The Mule is travelling and, while he contemplates possible posts by the sea, regular guest contributor James Glover has stepped in with an analysis of applause.

It may seem indulgent (and possibly non productive) but Friday Afternoon Physics (FAP) like Friday Afternoon Maths is one of my favourite activities. It is also the holiday season and as the owner of this blog is busy counting echidnas down south I wanted to share what is so far my favourite FAP for 2013.

The question is: why isn’t it the case that the more people are clapping in an auditorium that the volume actually decreases?

Now this may seem like a dumb question. Surely the more people clapping = more noise = louder. Right? Well except that it isn’t true. Noise cancelling headphones work by detecting the incoming noise signal and producing a signal of exactly the opposite shape. Detected sound (by our auditory system – ears + brain) is a variation in the ambient pressure. So noise cancelling headphones actually produce, on average, a slightly higher pressure as they carry energy from both the original signal and the noise cancelling signal. Your ear drums don’t care what the overall pressure is though (up to a point) just the differences. An electrical device can’t easily produce an exactly cancelling sound but it can produce a sound with the opposite signal at the same average pressure. So if a lot of people are clapping randomly then while this increases the overall pressure the differential contributions tend, on average, to cancel each other out.

This just doesn’t just seem counterintuitive but experience suggests that the clapping in a room with more people is louder than a room with less people. But it would appear mathematically to be correct. Just as the average of a sequence of random variables has a smaller average amplitude from the mean (the standard deviation) so it must be the case that the more people in a room clapping will have a higher average pressure (not detectable by our auditory system) but also a lower variation (which is what we detect as volume).

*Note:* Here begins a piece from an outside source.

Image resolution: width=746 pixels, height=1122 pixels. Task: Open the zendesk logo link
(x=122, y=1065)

Our solution: people nearby are less likely to average out than people far away. If we divided the room into people nearby (say under 25m) and those further out it would appear that the smaller contribution from those further out is not just because they are further way but because there contribution actually evens out. It raises the overall pressure but not so much the apparent volume. In fact in the simplest models it would actually decrease the more people there were present!

My insight is this: next time you are in a concert hall with say 1000 people compare the apparent volume with say a hall with 10,000 people. It would be deafening if it scaled up with distance alone. I am not sure about this but it appears to be true.

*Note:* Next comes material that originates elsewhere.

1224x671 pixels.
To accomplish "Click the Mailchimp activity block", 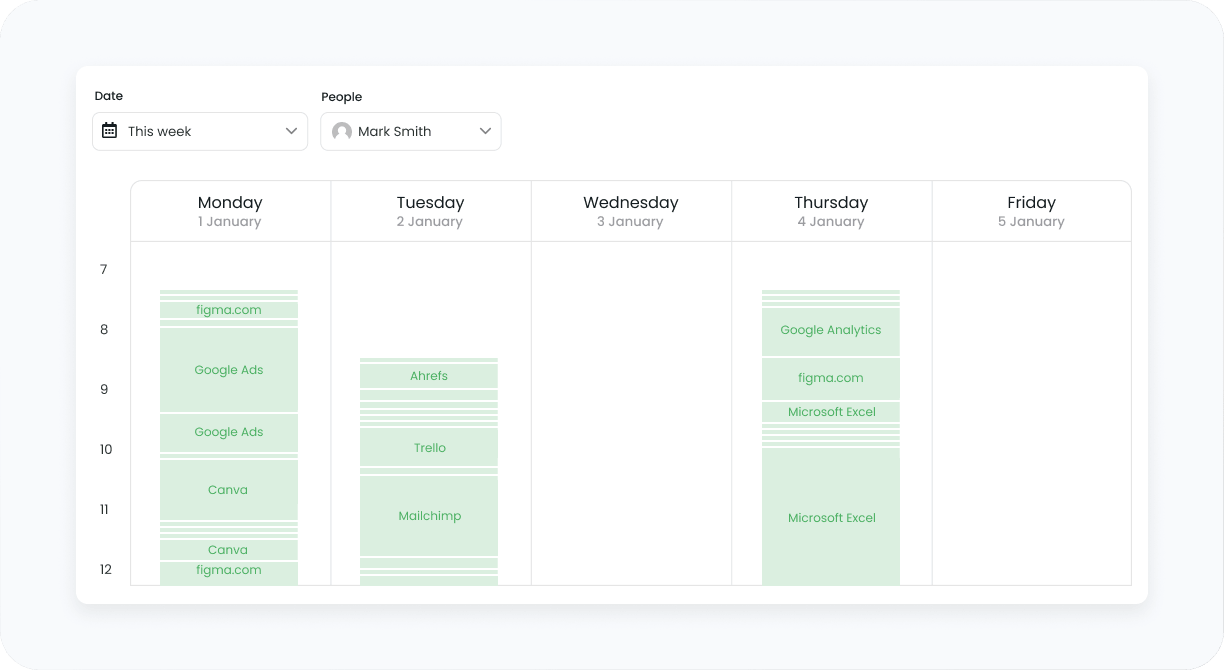I will point(429,516).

My final piece of evidence for this is the following: modern concert halls try to reduce unnecessary echoes, but total reduction of echo is bad. They used to do this by adding partial noise absorbing materials to the roof and walls. That is a disaster. A concert hall without echoes is a soulless place. Modern concert halls add random topographical features (usually in the ceiling at eg. random heights) that produce decoherence. Decoherence means the sound waves reflected back have different phases and hence quickly (but not too quickly) are undetectable as they tend to cancel each other out. The refurbishment of Hamer Hall in Melbourne did exactly this. So the solo horn in Brahms First Piano Concerto reflects but doesn’t reverb. Something similar happens with those noise “reduction” walls you see along freeways. They don’t absorb noise but all those cockatoos and gum leaves act to randomise the noise signal from the highway and even it out – the ear doesn’t notice the increase in average pressure but enjoys the decrease in variation.

Friday Afternoon Physics is good. It doesn’t lead to Nobel (or IgNobel) prizes but occasionally leads to Back of the Beer Coaster Calculations. Just prior to our discussion of this question we also worked out that 2-3 tankers a day could supply Melbourne with fresh water from Antarctica. But that’s another post.

Editors note: the echidna count so far has been zero.